Pour cela, le point de vue est double : il est à la fois dans Joe, puisqu’on l’entend parler à lui-même, et à l’extérieur de lui, puisqu’on voit les chambres d’hôpital dans lesquelles il est successivement porté et « soigné ». Mais cela reste une beauté de l’horreur : comment (accepter de) vivre dans un corps qui ne nous sert absolument plus, si ce n’est qu’à conserver ses propres fonctions vitales ? Joe est alors prisonnier d’une vie elle-même prisonnière d’un corps, coincé dans le temps comme Jeanne Dielman, mais vraiment sans aucune porte de sortie.
Le rêve, les souvenirs et l’imagination : ce qui fait Johnny Got His Gun sans être indispensable
À de nombreuses reprises durant le film, Joe nous emporte avec nous dans ses souvenirs : on revoit le début de son histoire d’amour avec Kareen, sa relation avec son père et sa vie avant le départ à la guerre. On voit bien une scène lorsqu’il est dans une tranchée et qu’un obus lui tombe dessus, mais c’est très secondaire. Ces souvenirs sont importants pour lui plus que pour quiconque : c’est tout ce qu’il lui reste de réalité. Ces souvenirs, ce sont les dernières choses qu’il a : les vues, les goûts, les odeurs, les bruits et les textures qu’il a connues auparavant. Il conscientise au fil des mois qu’il n’en aura jamais de nouvelles.
C’est ce qui nourrit donc son imagination et inéluctablement, ses rêves. Les personnages dans ses rêves sont les êtres qu’il a connus, les environnements aussi, ou presque. Et il en fait beaucoup des rêves, parce qu’il n’a que ça à faire dans cette vie sans but. Les rêves et les souvenirs qu’il revit sont d’ailleurs filmés différemment : ils sont en couleurs, tandis que les scènes où on le voit « de l’extérieur » sont en noir et blanc. Un choix pas si anodin que ça : cela permet d’aseptiser au maximum sa nouvelle « réalité ». Pourtant, il y a quelque chose de perturbant avec Johnny Got His Gun. Ces scènes en couleur, ne sont pas importantes : on les oublie même. Elles semblent être artificielles (surtout les rêves) et n’apportent rien à ce qui fait la force du film : la vie enfermée dans ce corps.

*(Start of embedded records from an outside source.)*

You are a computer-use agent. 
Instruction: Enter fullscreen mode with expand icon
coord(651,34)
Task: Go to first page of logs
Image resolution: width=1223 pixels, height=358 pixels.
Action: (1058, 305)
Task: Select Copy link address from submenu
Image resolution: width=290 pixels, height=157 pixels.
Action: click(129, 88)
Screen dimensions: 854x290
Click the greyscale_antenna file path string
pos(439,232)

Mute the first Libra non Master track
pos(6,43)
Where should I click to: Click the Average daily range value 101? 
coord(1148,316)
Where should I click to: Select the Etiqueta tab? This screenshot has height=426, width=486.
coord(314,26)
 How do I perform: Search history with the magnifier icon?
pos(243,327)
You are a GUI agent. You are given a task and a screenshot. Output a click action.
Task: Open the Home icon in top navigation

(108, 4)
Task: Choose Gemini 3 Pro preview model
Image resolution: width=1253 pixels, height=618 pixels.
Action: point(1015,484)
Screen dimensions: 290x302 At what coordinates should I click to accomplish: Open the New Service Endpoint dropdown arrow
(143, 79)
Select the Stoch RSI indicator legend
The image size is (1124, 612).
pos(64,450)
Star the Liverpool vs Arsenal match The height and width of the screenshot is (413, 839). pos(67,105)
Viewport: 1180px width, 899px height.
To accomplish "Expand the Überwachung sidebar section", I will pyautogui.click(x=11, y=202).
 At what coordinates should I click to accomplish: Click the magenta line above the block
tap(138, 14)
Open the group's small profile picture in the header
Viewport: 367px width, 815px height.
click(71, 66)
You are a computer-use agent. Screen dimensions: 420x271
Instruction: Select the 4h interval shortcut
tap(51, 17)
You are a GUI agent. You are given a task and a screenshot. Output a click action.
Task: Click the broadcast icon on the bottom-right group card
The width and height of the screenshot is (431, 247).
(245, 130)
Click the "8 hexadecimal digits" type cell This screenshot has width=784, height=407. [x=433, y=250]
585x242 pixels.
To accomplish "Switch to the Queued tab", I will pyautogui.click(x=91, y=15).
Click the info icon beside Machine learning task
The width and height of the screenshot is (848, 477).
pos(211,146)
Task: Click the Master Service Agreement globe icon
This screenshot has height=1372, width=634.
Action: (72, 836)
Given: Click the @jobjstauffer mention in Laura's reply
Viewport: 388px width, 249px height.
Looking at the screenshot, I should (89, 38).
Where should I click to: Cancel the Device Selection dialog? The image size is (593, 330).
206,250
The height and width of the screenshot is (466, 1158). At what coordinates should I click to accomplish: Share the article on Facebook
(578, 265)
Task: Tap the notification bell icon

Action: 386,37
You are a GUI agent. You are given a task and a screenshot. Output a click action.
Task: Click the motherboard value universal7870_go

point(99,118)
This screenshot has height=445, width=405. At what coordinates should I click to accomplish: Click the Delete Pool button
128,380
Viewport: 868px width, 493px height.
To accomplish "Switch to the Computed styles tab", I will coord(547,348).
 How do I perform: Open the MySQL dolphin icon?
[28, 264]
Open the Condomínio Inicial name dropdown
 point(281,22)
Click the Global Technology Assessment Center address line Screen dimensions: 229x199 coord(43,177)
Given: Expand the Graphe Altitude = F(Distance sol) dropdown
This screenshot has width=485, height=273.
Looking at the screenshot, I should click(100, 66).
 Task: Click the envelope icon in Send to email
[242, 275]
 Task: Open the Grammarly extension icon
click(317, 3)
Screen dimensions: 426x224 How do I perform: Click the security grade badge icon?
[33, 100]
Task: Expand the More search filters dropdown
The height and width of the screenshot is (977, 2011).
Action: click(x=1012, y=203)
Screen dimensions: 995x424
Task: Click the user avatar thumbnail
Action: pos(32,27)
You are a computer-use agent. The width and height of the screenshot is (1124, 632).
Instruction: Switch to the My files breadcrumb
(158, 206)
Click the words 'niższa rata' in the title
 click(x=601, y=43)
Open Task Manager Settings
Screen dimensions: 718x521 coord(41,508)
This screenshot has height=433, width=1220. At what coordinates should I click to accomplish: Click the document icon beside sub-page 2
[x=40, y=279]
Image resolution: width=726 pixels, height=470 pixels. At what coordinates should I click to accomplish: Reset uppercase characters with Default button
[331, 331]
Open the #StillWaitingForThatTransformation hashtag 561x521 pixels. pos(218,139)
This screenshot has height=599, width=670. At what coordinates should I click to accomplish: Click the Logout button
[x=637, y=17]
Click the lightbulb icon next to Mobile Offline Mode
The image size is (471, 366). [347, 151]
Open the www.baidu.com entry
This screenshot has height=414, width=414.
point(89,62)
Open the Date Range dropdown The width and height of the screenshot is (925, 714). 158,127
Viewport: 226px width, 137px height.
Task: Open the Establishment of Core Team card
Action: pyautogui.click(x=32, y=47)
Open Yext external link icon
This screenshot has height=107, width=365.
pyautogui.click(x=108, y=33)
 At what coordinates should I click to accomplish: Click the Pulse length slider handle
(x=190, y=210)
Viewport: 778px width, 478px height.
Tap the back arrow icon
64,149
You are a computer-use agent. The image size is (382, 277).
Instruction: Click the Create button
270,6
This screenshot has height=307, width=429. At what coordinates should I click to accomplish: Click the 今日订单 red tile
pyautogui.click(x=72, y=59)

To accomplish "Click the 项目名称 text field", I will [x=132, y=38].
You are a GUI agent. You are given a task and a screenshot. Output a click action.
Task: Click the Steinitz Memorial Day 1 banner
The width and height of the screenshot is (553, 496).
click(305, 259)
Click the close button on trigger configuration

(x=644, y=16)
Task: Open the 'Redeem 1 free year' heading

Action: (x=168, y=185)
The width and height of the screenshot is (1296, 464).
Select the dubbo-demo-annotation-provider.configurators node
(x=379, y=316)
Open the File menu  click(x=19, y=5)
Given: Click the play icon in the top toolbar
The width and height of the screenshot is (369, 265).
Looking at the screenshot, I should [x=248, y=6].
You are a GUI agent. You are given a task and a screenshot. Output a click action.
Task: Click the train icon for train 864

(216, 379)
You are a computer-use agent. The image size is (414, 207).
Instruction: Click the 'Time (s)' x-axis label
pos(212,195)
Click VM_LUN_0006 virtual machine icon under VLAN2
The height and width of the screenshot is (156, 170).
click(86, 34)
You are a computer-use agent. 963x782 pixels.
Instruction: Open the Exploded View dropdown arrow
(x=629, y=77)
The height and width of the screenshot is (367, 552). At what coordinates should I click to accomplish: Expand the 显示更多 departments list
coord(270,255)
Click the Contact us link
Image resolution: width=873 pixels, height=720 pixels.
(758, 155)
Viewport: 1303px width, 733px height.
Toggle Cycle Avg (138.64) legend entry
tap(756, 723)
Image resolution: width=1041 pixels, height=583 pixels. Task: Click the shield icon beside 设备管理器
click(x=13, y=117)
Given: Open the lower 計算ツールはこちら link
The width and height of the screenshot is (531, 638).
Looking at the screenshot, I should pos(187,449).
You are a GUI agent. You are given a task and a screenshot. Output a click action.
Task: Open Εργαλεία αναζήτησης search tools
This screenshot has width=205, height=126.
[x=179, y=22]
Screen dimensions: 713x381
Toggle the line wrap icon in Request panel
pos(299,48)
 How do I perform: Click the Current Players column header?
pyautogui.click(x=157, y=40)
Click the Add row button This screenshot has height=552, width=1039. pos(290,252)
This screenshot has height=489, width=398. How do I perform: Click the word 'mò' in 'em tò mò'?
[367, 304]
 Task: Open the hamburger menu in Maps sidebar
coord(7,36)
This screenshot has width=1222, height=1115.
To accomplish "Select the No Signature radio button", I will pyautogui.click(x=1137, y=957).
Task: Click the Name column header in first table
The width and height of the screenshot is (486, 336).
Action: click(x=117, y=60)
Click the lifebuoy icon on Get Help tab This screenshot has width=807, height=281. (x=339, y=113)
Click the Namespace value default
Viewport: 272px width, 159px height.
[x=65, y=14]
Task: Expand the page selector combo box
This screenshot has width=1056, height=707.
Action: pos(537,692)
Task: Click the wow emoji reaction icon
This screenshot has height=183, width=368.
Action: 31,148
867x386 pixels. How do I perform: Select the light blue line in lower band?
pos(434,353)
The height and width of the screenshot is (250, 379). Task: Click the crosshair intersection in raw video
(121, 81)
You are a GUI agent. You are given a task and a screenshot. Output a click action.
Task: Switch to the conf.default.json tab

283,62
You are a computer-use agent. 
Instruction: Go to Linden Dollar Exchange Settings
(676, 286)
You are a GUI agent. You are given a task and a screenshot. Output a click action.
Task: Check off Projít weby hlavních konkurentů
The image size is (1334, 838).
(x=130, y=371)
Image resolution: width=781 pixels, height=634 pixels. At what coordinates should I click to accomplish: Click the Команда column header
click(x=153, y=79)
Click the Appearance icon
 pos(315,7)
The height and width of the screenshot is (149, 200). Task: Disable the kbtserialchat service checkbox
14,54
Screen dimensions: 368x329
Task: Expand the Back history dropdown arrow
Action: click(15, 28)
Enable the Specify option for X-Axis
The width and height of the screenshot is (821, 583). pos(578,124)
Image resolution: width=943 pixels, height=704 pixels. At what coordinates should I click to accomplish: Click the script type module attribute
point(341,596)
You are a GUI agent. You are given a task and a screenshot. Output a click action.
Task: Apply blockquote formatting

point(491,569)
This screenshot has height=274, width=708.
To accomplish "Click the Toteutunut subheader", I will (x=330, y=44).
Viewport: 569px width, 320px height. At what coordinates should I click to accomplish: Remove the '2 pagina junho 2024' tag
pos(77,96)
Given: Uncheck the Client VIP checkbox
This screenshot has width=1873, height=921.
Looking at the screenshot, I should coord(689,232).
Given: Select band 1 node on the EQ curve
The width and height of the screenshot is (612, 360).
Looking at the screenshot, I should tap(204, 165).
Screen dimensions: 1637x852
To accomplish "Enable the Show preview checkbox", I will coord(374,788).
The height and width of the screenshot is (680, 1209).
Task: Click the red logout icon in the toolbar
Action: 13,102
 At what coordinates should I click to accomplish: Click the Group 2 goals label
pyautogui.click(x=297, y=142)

Johnny Got His Gun, c’est aussi la beauté de la découverte et l’antimilitarisme
La dimension de cette réalité troublante et horrifiante ainsi que celle des rêves de Joe sont pour moi les plus importantes de Johnny Got His Gun, mais on ne peut parler du film sans parler de la beauté de la découverte. Il est prisonnier de beaucoup de choses notre cher personnage, mais pas de tout. Les découvertes qu’il (re)fait petit à petit de la vie sont minimes pour des gens « normaux », mais tellement belles et mises en valeur dans le film. La clarté et la chaleur du soleil, une caresse sur le torse, un baiser sur le front, des vibrations dues au pas : tout cela est anodin pour nous, mais divin pour Joe.
Inévitablement, il faut aussi parler du discours antimilitarisme du film, notamment dans son contexte de sortie (la guerre du Vietnam), de l’histoire du réalisateur et scénariste Dalton Trumbo. Cela se voit dans la manière dont l’armée américaine traite ses soldats avant, pendant et après la guerre, mais aussi dans l’affiche, avec un signe de paix (qui est aussi le V de la Victoire).